» **Your task**
Go through the entries below and copy every line that holds the word "صنعتی".
=== Begin Enclosure ===
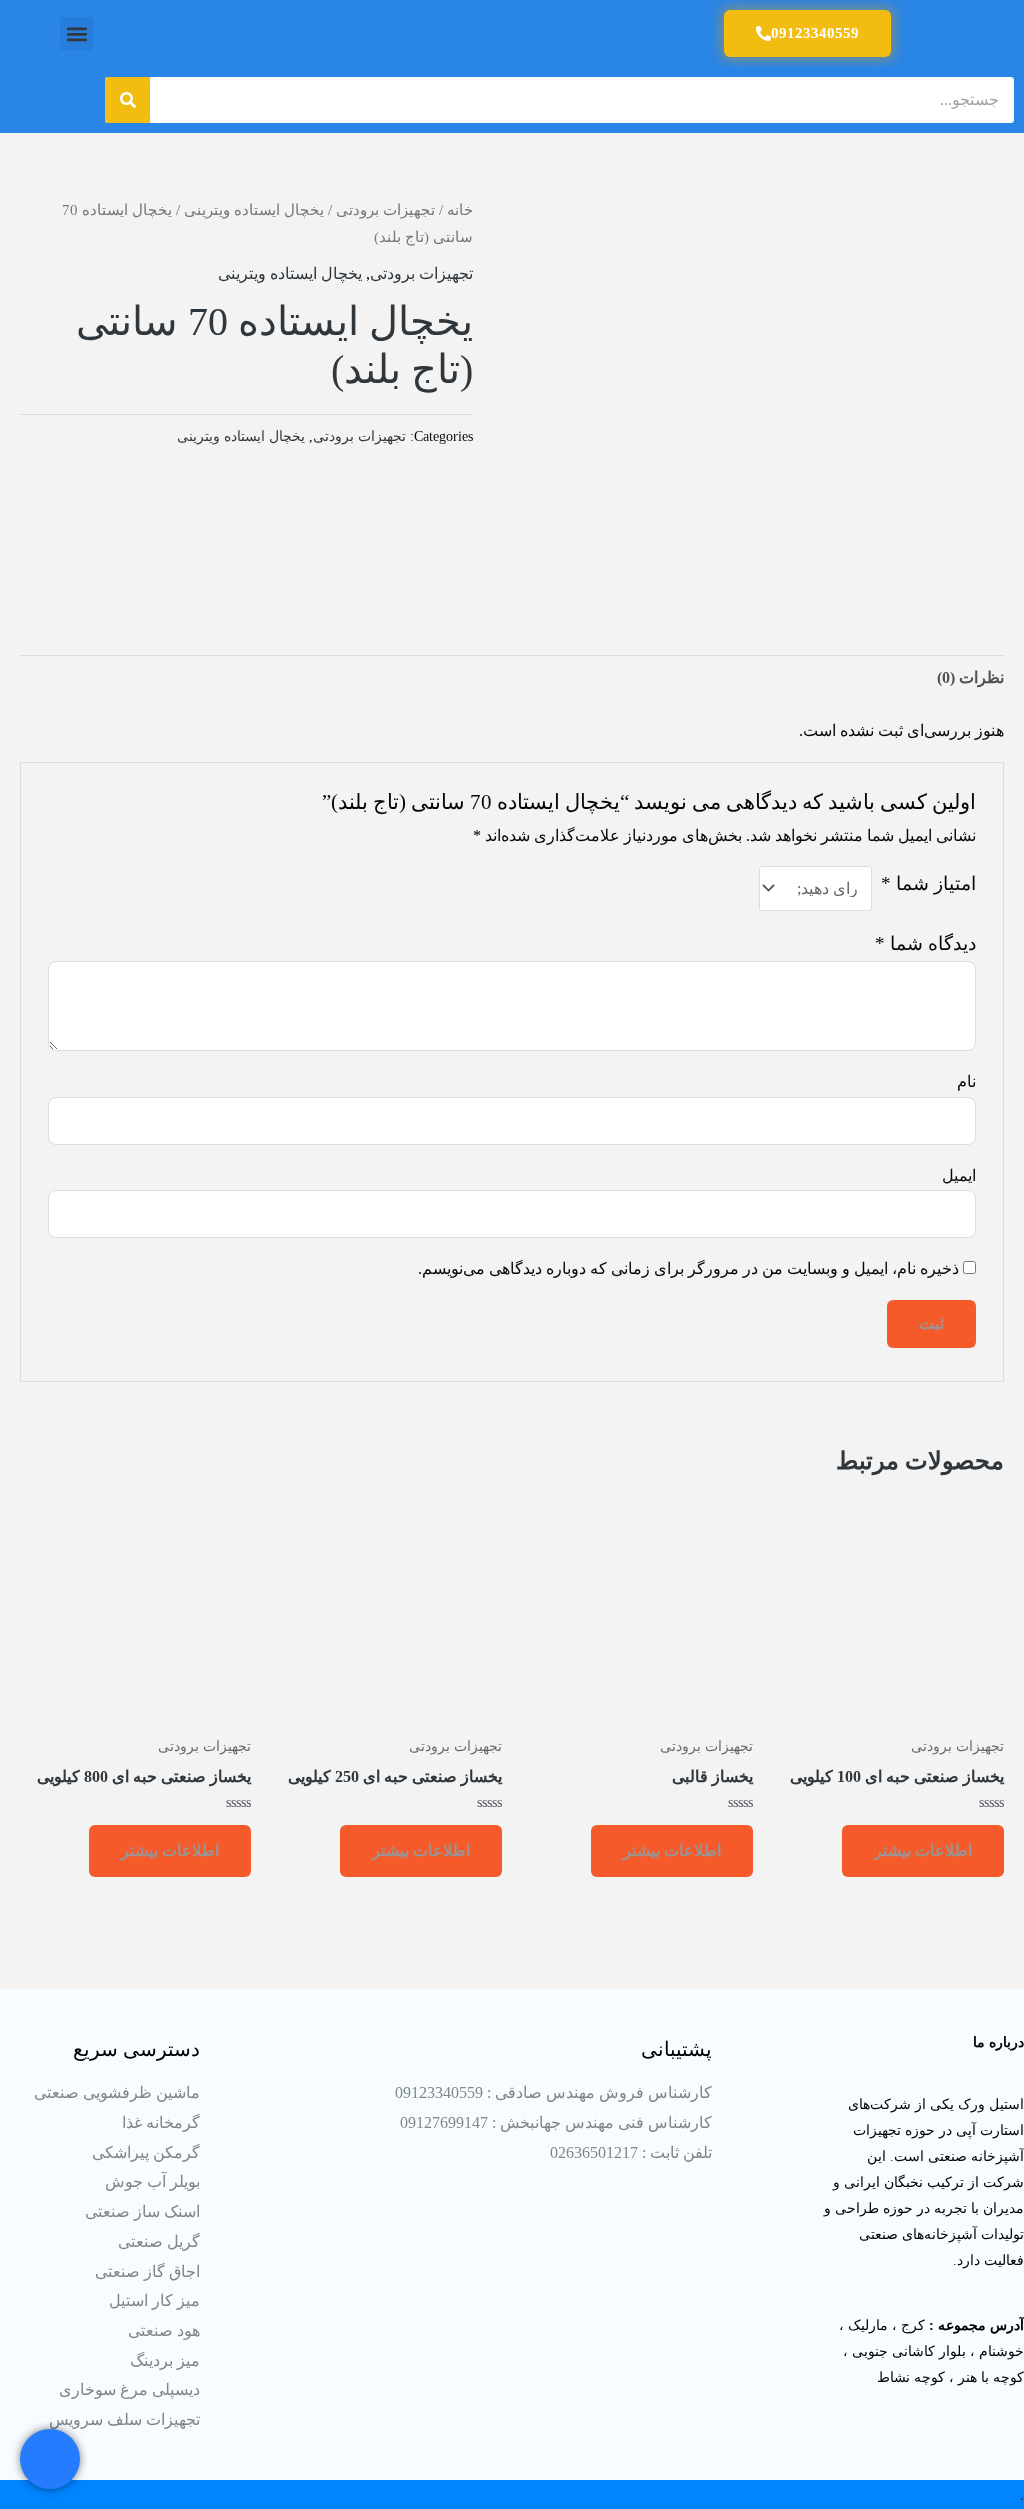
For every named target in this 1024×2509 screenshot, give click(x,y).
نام (966, 1081)
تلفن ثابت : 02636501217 (631, 2152)
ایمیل (959, 1175)
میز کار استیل (154, 2300)
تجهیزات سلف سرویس (124, 2419)
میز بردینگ (165, 2360)
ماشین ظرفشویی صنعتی (117, 2092)
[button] (76, 33)
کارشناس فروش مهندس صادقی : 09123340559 (553, 2092)
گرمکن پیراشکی (146, 2152)
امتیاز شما (928, 883)
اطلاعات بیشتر (923, 1850)
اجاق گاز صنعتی (147, 2271)
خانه (460, 210)
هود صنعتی (164, 2330)
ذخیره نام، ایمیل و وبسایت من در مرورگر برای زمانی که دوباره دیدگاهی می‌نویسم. (688, 1268)
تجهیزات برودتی (385, 210)
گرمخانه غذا (161, 2122)
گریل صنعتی (159, 2241)
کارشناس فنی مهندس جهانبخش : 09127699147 (556, 2122)
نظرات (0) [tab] (970, 677)
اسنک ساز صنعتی (142, 2211)
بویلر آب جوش (152, 2181)
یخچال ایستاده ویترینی (254, 210)
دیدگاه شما (925, 943)
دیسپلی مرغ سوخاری (129, 2389)
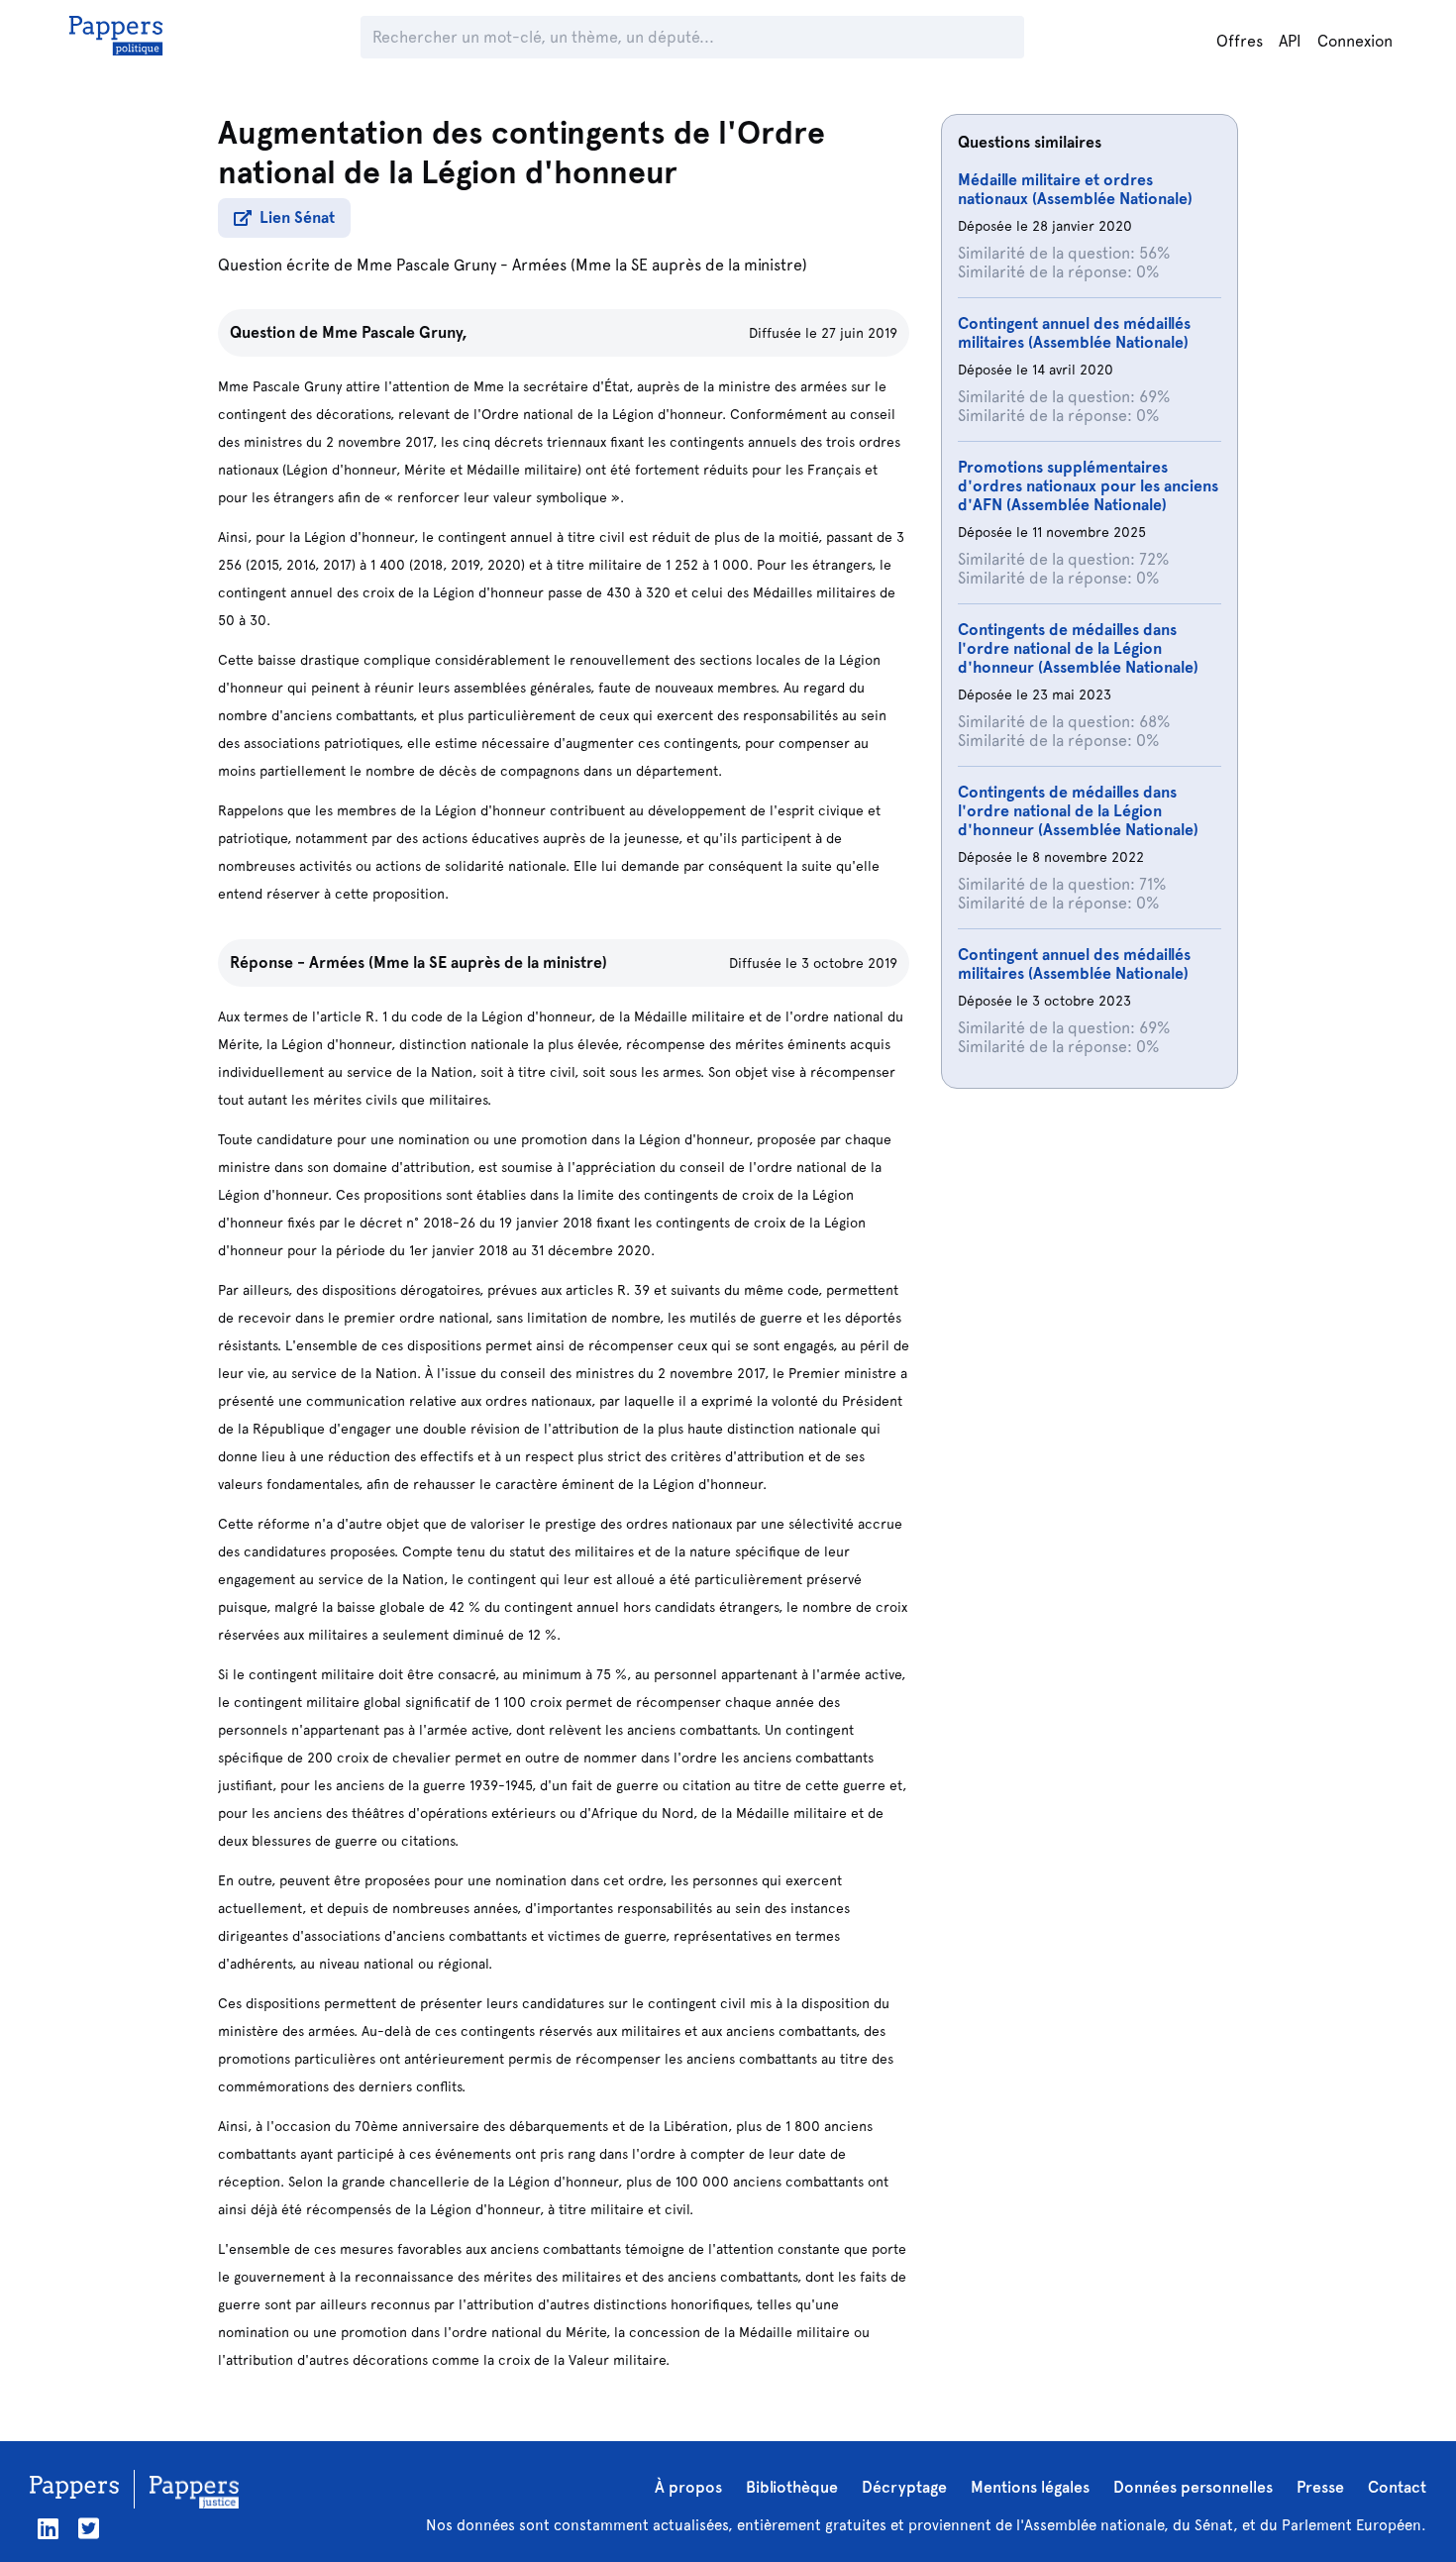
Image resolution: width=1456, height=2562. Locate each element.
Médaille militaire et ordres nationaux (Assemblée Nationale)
=== End Enclosure ===
» **Response to this exercise**
ماشین ظرفشویی صنعتی (117, 2092)
اجاق گاز صنعتی (147, 2271)
هود صنعتی (164, 2330)
گریل صنعتی (159, 2241)
اسنک ساز صنعتی (142, 2211)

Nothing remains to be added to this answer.